Mi ha sempre intrigato il pensiero che i Floyd avessero avuto una geniale intuizione.

L’intuizione di non aspettare l’alba del nuovo decennio per far uscire The Wall, in cantiere da tanto tempo, consapevoli che con un mese di ritardo sarebbe finito secondo nelle classifiche di vendita degli anni ’80.

Secondo dietro a Thriller, ovviamente, che fa il suo spaventoso ingresso il…

30 novembre 1982

Esattamente tre anni dopo

Your Content Goes Here

Thriller è un semplice album?

Il sesto album di Michael Jackson coglierà tutti di sorpresa, come fosse in agguato dietro un angolo.

Dominerà le classifiche degli anni ’80 e diventerà l’album più venduto di tutti i tempi con una facilità imbarazzante.

E anche se Thriller, negli USA, non è più l’album più venduto di tutti i tempi, resta nel trono a livello mondiale, probabilmente ancora per molto tempo. Forse per sempre.

Ma questo mi sembra sia già stato detto da qualcuno.

Il punto è che di tutto ciò che è Thriller, il record di vendite (circa 50 milioni di copie dopo tre anni da quel 30 novembre 1982) è il dettaglio più insignificante.

E sai perché?

Perché Thriller è un background musicale generazionale, non un semplice album.

Poco importa il dettaglio, sicuramente da mettere in conto, che tutti nel 1982, da Jackson a Quincy Jones, da MTV a ogni tipo di media, abbiano dato a quest’album una visibilità mostruosa in confronto a tanti altri.

É lo stesso un album universale, che può arrivarti da ogni direzione e può arrivare a una persona di ogni generazione.

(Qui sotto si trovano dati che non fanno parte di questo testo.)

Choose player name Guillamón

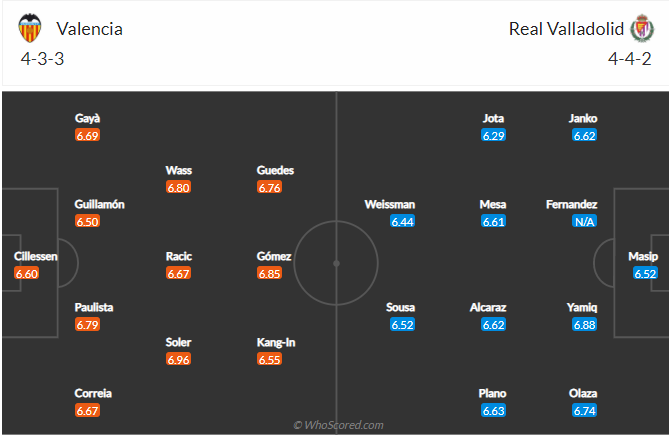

Da qui all’eternità.

Ok, può lasciare indifferenti, può anche non piacere, e questo è normale perché stiamo parlando di musica e di gusti musicali, ma potenzialmente può entrare nell’anima di tutti.

E se lo fa, ti smuove e ti fa muovere con la giusta combinazione per essere un album apprezzato dalla critica e venerato dal pubblico.

Pop, rock, dance, il ritmo, la presenza di Michael e la sua particolarissima voce; i balletti originali e i primi Moonwalk, i video migliori visti in circolazione e realizzati per sette singoli su nove (7/9 è pazzesco); ospiti importanti come Paul McCartney, amico ancora per poco, e i Toto all’apice della loro carriera.

Thriller è una sfera di cristallo su cui tutti vedono un grande successo ma che nessuno, assolutamente nessuno ne riesce a intuire la grandezza.

È un’opera bellissima, sempre stupidamente oscurata dal giudizio sulla persona e da un’antipatia più o meno velata nei confronti della superstar.

Ecco, la copertina di Thriller è perfetta per una celebrità.

In posa, occhi fissi sull’obiettivo, un elegante abito bianco e fazzoletto tigrato.

Gli occhi sono gli stessi che ti guardano dal pericoloso circo del 1991 e hanno la stessa capacità di rubarti lo sguardo.

L’abito bianco, però, non è di Michael Jackson.

La Copertina di Dick Zimmerman

Premessa.

Questa storia prende vita dal racconto di Dick Zimmerman, autore della copertina di Thriller, sul makin’ of della copertina per la rubrica Silent Giant’s, che puoi trovare integralmente su Spotify.

Il vestito non è suo.

Lui, Michael, non è ancora lui, perché prima di quel 30 novembre 1982 Jackson non ha la stessa immagine che tutti noi fanciulli nati negli anni ‘80 abbiamo in mente.

Se tu, che stai leggendo, sei della mia stessa generazione (o successive) forse puoi capirmi.

E se sei nato prima, conservando ricordi di quel 1982, forse confermerai che Michael cambiò la definizione di superstar proprio con Thriller.

Una persona così famosa da farti provare soggezione, come se non fosse del tutto reale, anche se questa non è verità ma un mio personale, affettuoso pensiero su un artista che ho sempre ammirato.

Ma c’era un tempo in cui Michael Jackson era “solo” un giovane artista, cantante e ballerino conosciuto ma non troppo famoso, e quel periodo è prima di Thriller.

Un livello di fama accettabile, alla pari di tanti altri cantanti e attori.

Per Dick Zimmerman infatti il lavoro con Michael Jackson è un normale lavoro di routine.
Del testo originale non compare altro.